Cerner Corp. ranked as the 13th highest-paid contractor with awards for the two projects totalling $13.4 million. In June, Shulkin selected Cerner for what could be a $10 billion deal to put VA on the same electronic health records platform as DOD, an overhaul VA acting Chief Information Officer Scott Blackburn called one of the biggest IT implementations in history.
Blackburn defended the agency’s decision to award Cerner the massive contract on Thursday before a House Oversight and Government Reform subcommittee. Cerner is already developing the Defense Department’s MHS Genesis platform and implementing the same platform at VA would allow health officials to “seamlessly” transfer medical records between the two agencies, he said.
The new platform would be rolled out over the next 10 years with the initial deployment coming in the next 18 months, he said.
The Cerner project will also help advance VA’s efforts to address key FITARA-related issues highlighted by the GAO report, according to Blackburn. Migrating from the highly customized VistA system to a primarily commercial platform through Cerner will enable the agency to drastically reduce its reliance on data centers, he said.
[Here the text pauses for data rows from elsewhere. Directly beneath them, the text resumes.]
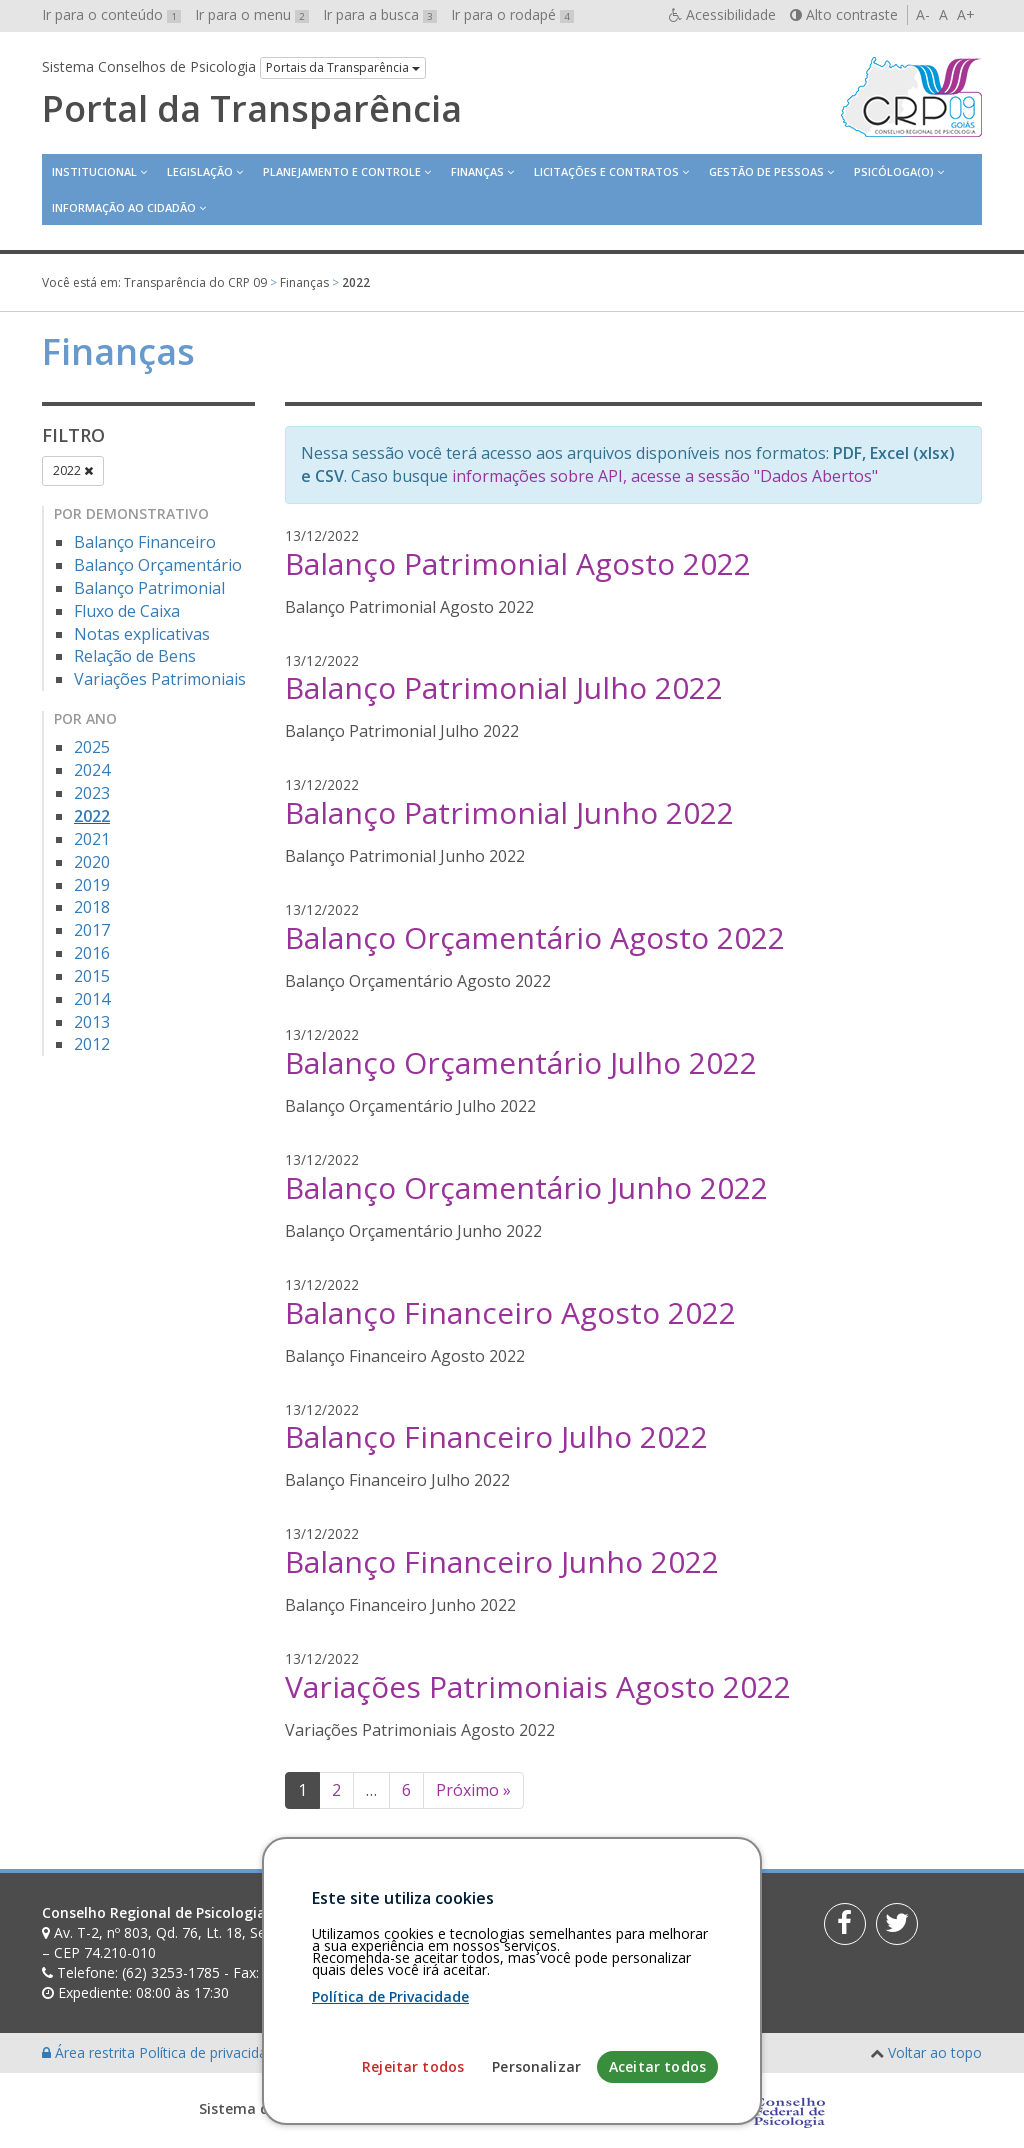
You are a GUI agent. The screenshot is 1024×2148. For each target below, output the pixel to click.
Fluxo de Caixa (127, 611)
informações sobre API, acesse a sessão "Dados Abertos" (665, 476)
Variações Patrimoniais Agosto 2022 (538, 1686)
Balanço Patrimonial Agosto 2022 (518, 563)
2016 (92, 953)
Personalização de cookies (373, 2052)
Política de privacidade (213, 2052)
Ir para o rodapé (512, 14)
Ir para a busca (380, 14)
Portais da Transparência (343, 67)
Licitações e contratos (606, 171)
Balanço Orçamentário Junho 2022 (526, 1187)
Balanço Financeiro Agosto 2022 (510, 1312)
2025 (92, 747)
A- (923, 14)
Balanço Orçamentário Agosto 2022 (535, 937)
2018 (92, 907)
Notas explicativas (142, 634)
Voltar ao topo (935, 2052)
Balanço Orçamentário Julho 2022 (521, 1062)
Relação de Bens (135, 656)
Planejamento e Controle (342, 171)
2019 (92, 885)
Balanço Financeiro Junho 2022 (502, 1561)
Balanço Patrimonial (149, 588)
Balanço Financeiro (145, 542)
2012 (92, 1044)
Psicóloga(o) (894, 171)
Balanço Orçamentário (158, 565)
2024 (92, 770)
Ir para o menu (252, 14)
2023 (92, 793)
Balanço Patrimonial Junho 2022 (509, 812)
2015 (92, 976)
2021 (92, 839)
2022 (73, 470)
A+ (966, 14)
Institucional (94, 171)
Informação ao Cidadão (124, 207)
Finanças (477, 171)
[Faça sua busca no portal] (573, 1920)
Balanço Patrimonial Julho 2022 (504, 687)
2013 (92, 1022)
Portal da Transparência (252, 109)
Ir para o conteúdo (111, 14)
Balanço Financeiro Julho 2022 (496, 1436)
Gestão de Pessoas (766, 171)
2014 (92, 999)
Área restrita (90, 2052)
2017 (92, 930)
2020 (92, 862)
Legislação (200, 171)
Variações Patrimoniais (160, 679)
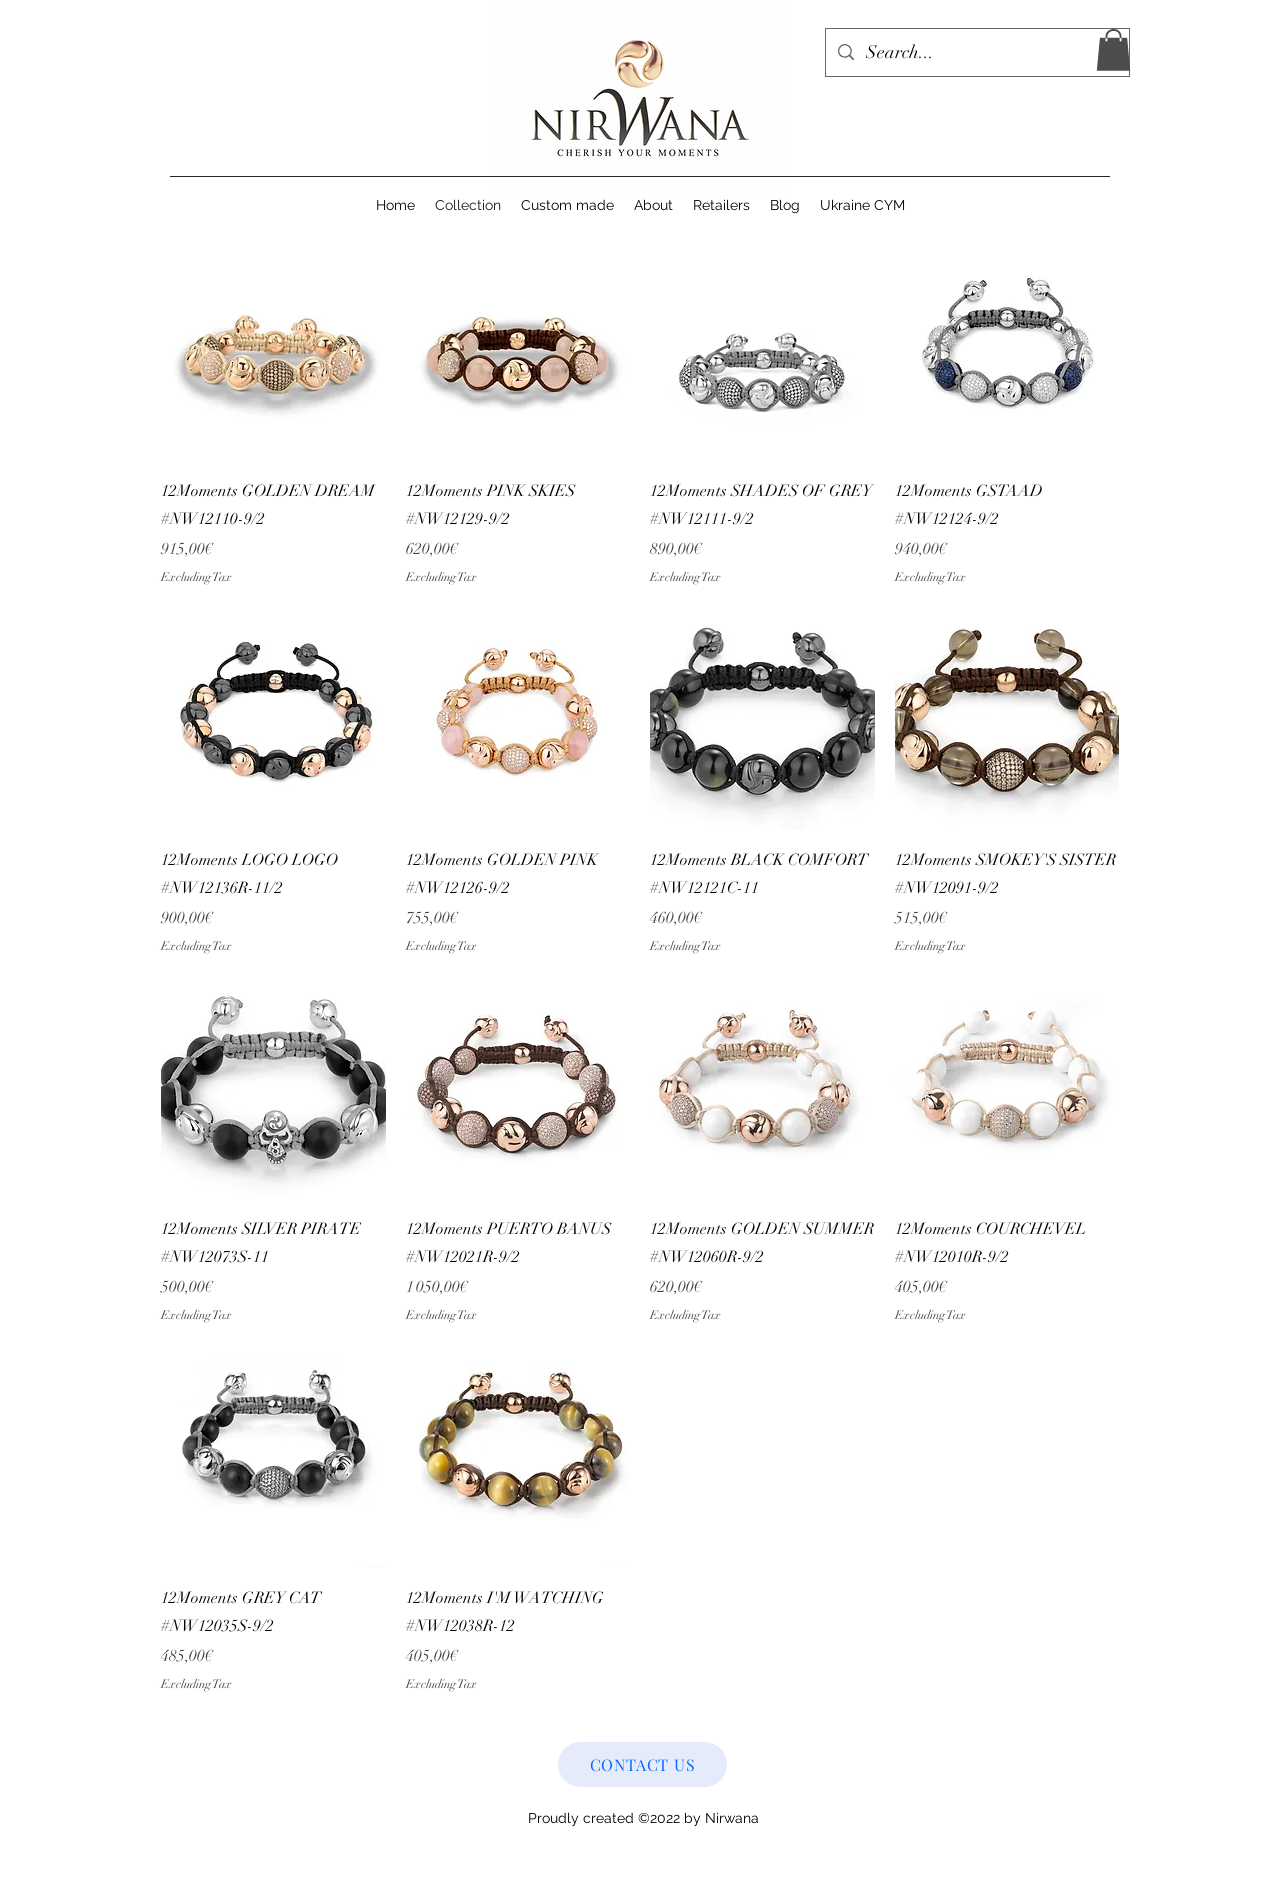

VA received an overall B+ on the 2017 FITARA Scorecard—an oversight tool that grades IT acquisition reform compliance—but got an F in the data center optimization category. Blackburn said he believes the new health records platform will allow VA to reduce its number of core data centers from more than 400 to just 14 by 2020.
While lawmakers balked at the seemingly unrealistic goal, GAO Director of IT Issues David Powner, who authored the VA report, noted the plan might be more feasible than it appears. Such gains in consolidation would also justify the Cerner contract’s massive price-tag, he said.
“Data center consolidation really needs to go hand-in-hand with the migration to this commercial Cerner project,” he said. “We’re spending a lot of money, but we could get a huge return from a data center point of view.”